Зина оторопела. Ноги стали ватными, в голове зашумело:
– Да как же переписали?! У меня же дома завещание спрятано. На меня оформлено. Как же это так, тёть Луша?!
– Поищи, Зина, поищи! А там уж сама думай, что дальше со всем этим делать, – с этими словами тётка зашла за калитку, продолжая тихонько причитать. – Вот какие люди пошли, веры нет никому.
Зинаида вскочила на велосипед и помчалась к Матрёниному дому. В затылке мощными толчками пульсировала кровь, руки дрожали, а ноги постоянно соскальзывали с педалей. Пару раз она чуть не упала, всполошенные уличные куры с кудахтаньем неслись впереди велосипеда, словно почётный караул сопровождал её, мчащуюся к своему несчастью.
Перед домом Зина сбавила ход и, забыв про сумку с хлебом, взбежала на крыльцо. Она постояла некоторое время, пытаясь восстановить дыхание и успокоить сердцебиение, потом перекрестилась и вошла в дом. Старуха, заслышав стук двери, заворочалась и крикнула из горницы:
– Зинка, это ты? Бананы купила?
Она прошла на кухню и присела за столик. Нога выбивала нервную чечётку:
– «Где искать? Куда она могла спрятать? Может сначала в сельсовете узнать? Может неправда? За что они так с ней?»

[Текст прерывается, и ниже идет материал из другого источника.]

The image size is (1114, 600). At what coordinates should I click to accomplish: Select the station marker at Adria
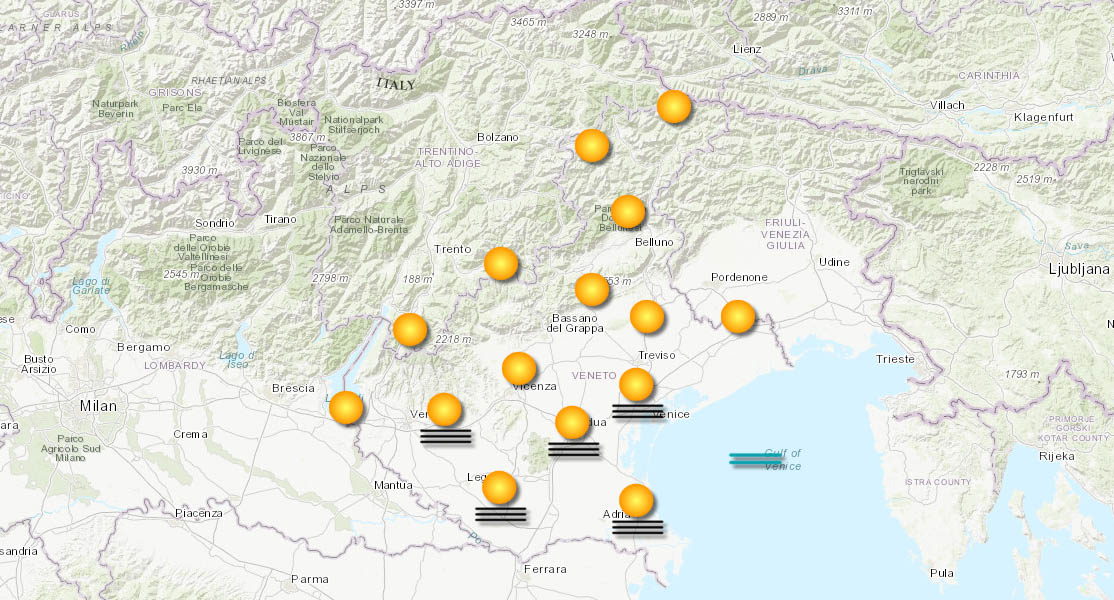[x=636, y=500]
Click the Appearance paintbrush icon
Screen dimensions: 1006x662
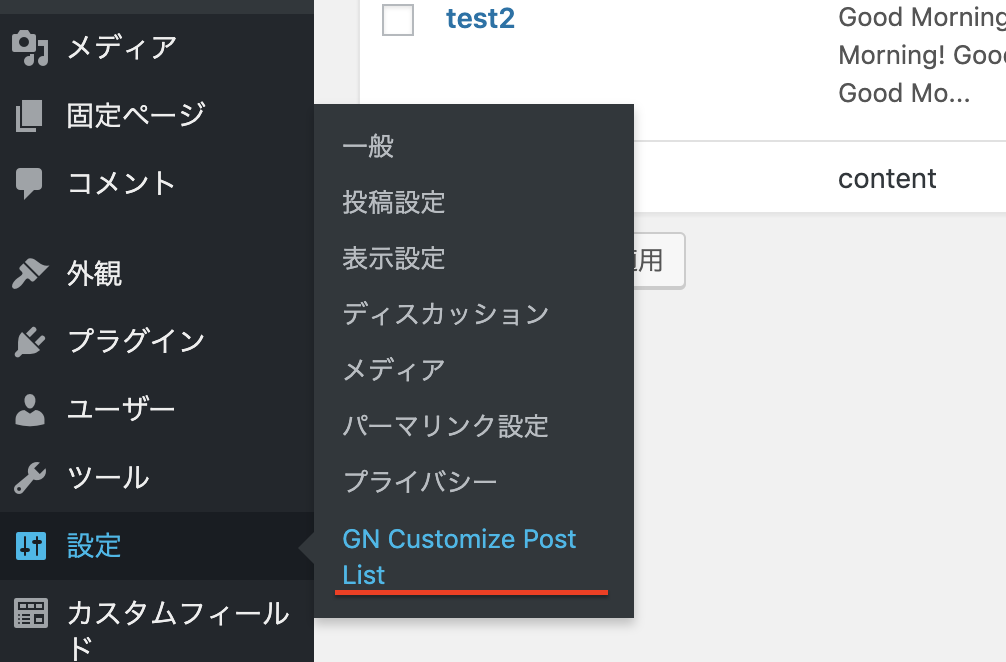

– Ты чего молчишь-то? – снова раздался сильный и зычный голос Матрёны. Спустя какое-то время, старуха снова заблажила. – Вот Антоша приедет, всё ему про тебя расскажу: как обижаешь, как голодом моришь, как бьёшь по голове больно…
Зинаида прервала поиски документов на кухне, услышав последние слова старухи. Несмотря на весь драматизм ситуации, она восхитилась Матрёной: «Ну, даёт, новый грех придумала. Она такими темпами не то, что свой дом за собой оставит, но и мой отберёт».
Женщина молча вошла в комнату. Старуха возлежала на высоко поднятых перьевых подушках и вопросительно смотрела на прислужницу:
– Чего вылупилась? Бананы привезла? Сдачу давай!
По-прежнему, молча, не обращая внимания на Матрёну, она внимательно оглядела комнату и подошла к серванту, начав поочерёдно выдвигать ящики и выкладывать содержимое на пол. Спустя несколько минут поиски продолжились в шифоньере, стоявшем напротив кровати.
– Ты чего творишь?! – истошно завопила старуха. – Воровка! Караул! Грабят!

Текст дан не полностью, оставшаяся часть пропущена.